SAN DIEGO (Reuters) - A protester is standing trial on criminal vandalism charges in San Diego, and faces a sentence of up to 13 years in prison if convicted, for a scribbling a series of anti-bank slogans in chalk on a city sidewalk.
Mayor Bob Filner has denounced the prosecution of Jeff Olson, 40, a man with no previous criminal record, as a waste of taxpayer money and an abuse of power that infringes on First Amendment free speech protections in the U.S. Constitution.
“This young man is being persecuted for thirteen counts of vandalism stemming from an expression of political protest that involved washable children’s chalk on a city sidewalk,” the mayor said last week in a memo to the City Council.
The city attorney, Jan Goldsmith, defended his pursuit of the case in remarks published on Thursday in the U-T San Diego news website, saying: “We prosecute vandalism and theft cases regardless of who the perpetrator or victim might be.”
“We don’t decide, for example, based upon whether we like or dislike banks,” Goldsmith added. “That would be wrong under the law and such a practice by law enforcement would change our society in very damaging ways.”
On Thursday, Superior Court Judge Howard Shore issued a gag order in the case, forbidding all parties from discussing the trial further. He previously ruled that Olson would not be permitted to invoke freedom of expression as a defense in the case.
Olson is charged with 13 misdemeanor counts of vandalism, each carrying a maximum penalty of one year in jail and a $1,000 fine, though he is not expected to receive as harsh a sentence as 13 consecutive years behind bars if found guilty.
He is accused of writing a series of protest slogans between February and August 2012 on sidewalks in front of Bank of America branches.

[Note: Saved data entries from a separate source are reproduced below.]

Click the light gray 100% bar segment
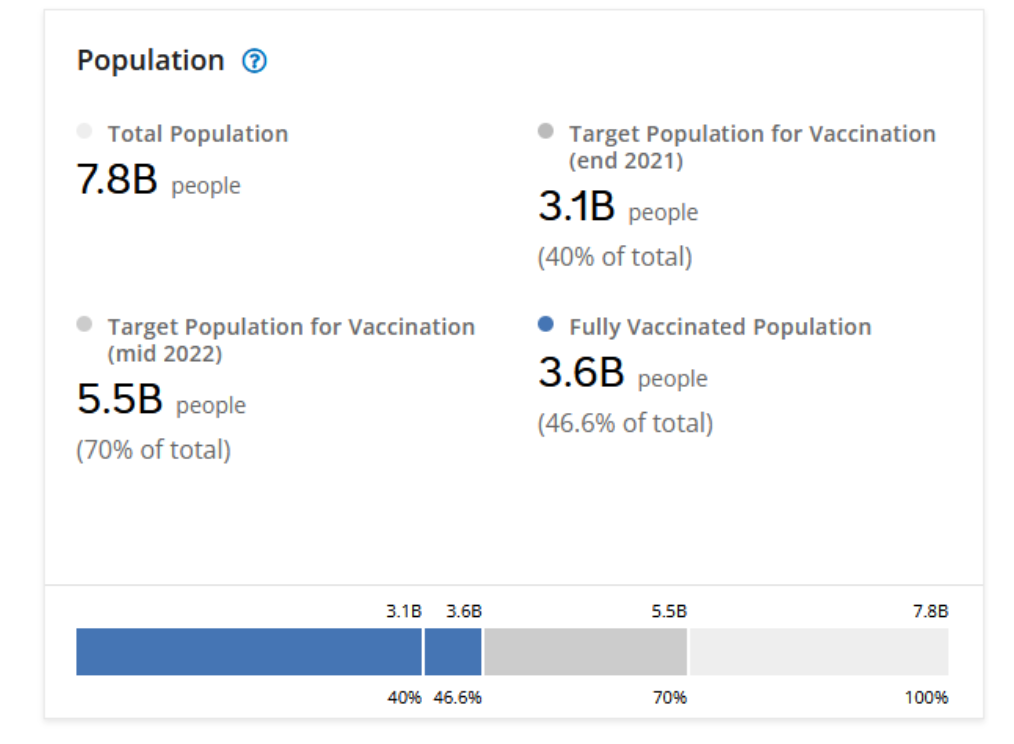 click(818, 652)
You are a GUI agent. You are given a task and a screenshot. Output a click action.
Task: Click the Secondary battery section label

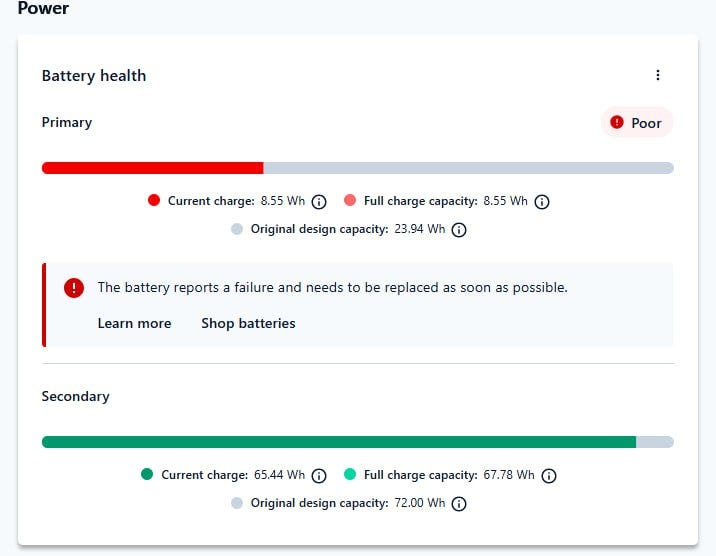tap(75, 396)
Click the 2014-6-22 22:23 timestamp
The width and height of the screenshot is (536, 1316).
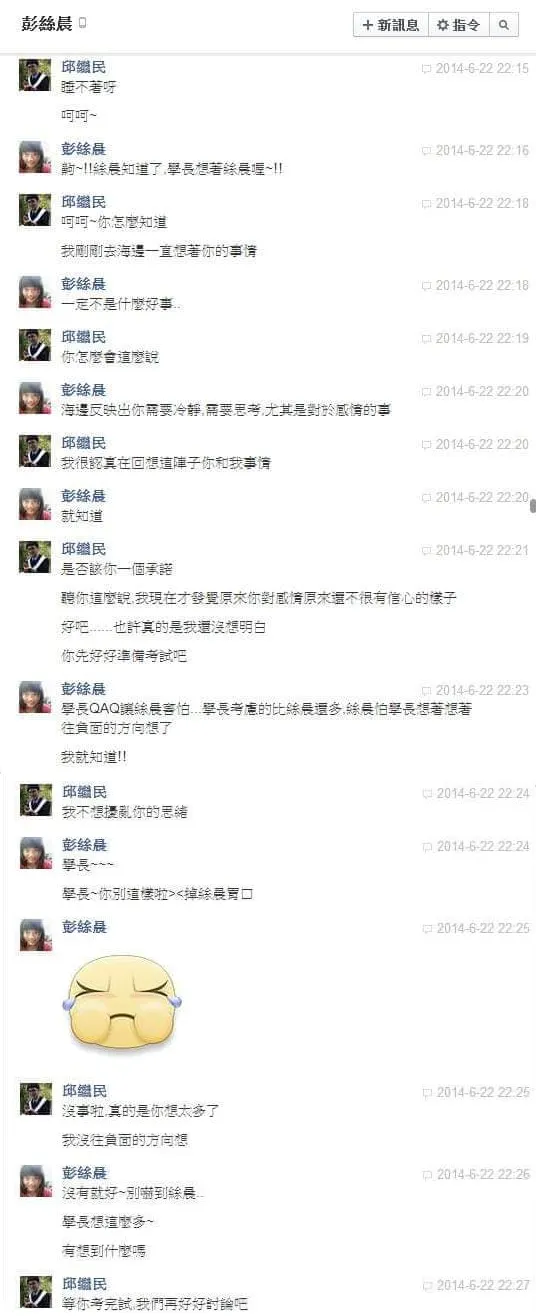click(482, 691)
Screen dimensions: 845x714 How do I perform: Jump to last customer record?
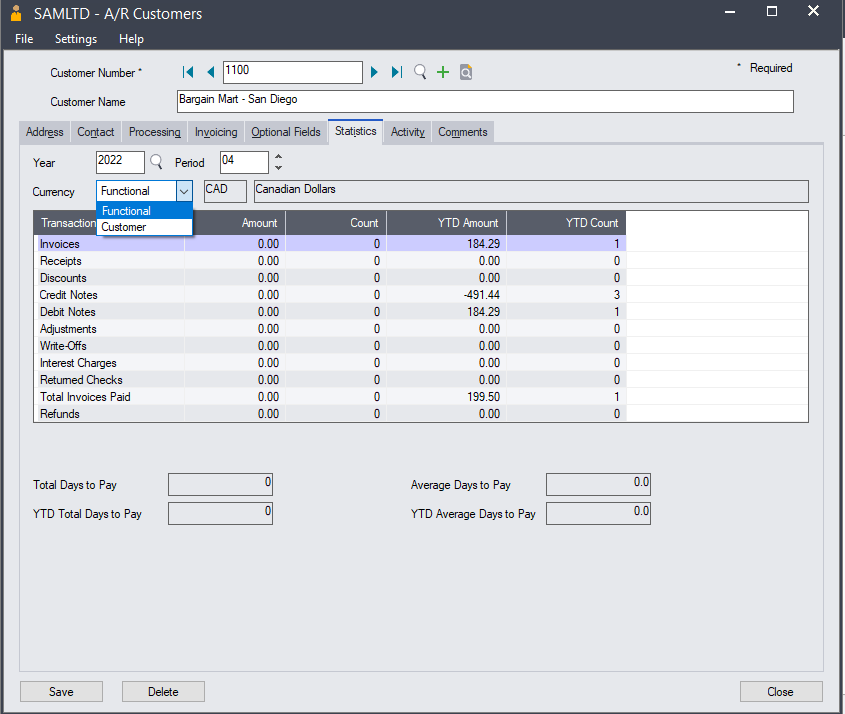pyautogui.click(x=397, y=72)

Olson has admitted to the graffiti protests, but said nothing he wrote was profane or vulgar and suggested his prosecution was politically motivated.
“I wrote, ‘No thanks big banks.’ I wrote, ‘Shame on Bank of America,’” he told San Diego CBS television affiliate KFMB-TV. He told another local station, ABC affiliate KGTV: “If I had drawn a little girl’s hopscotch squares on the street, we wouldn’t be here today.”
The mayor’s office would not rule out the possibility that Filner might appear as a witness for Olson.
The Olson case has become the latest flashpoint in a deepening rift between Filner and Goldsmith, who was elected city attorney under the former mayor by promising to improve the office’s ability to work with the city’s top elected official.
The mayor and city attorney have clashed over medical marijuana dispensary crackdowns, tourism district funds, bond issues and the mayor’s recent successful effort to cut $500,000 from the city attorney’s budget.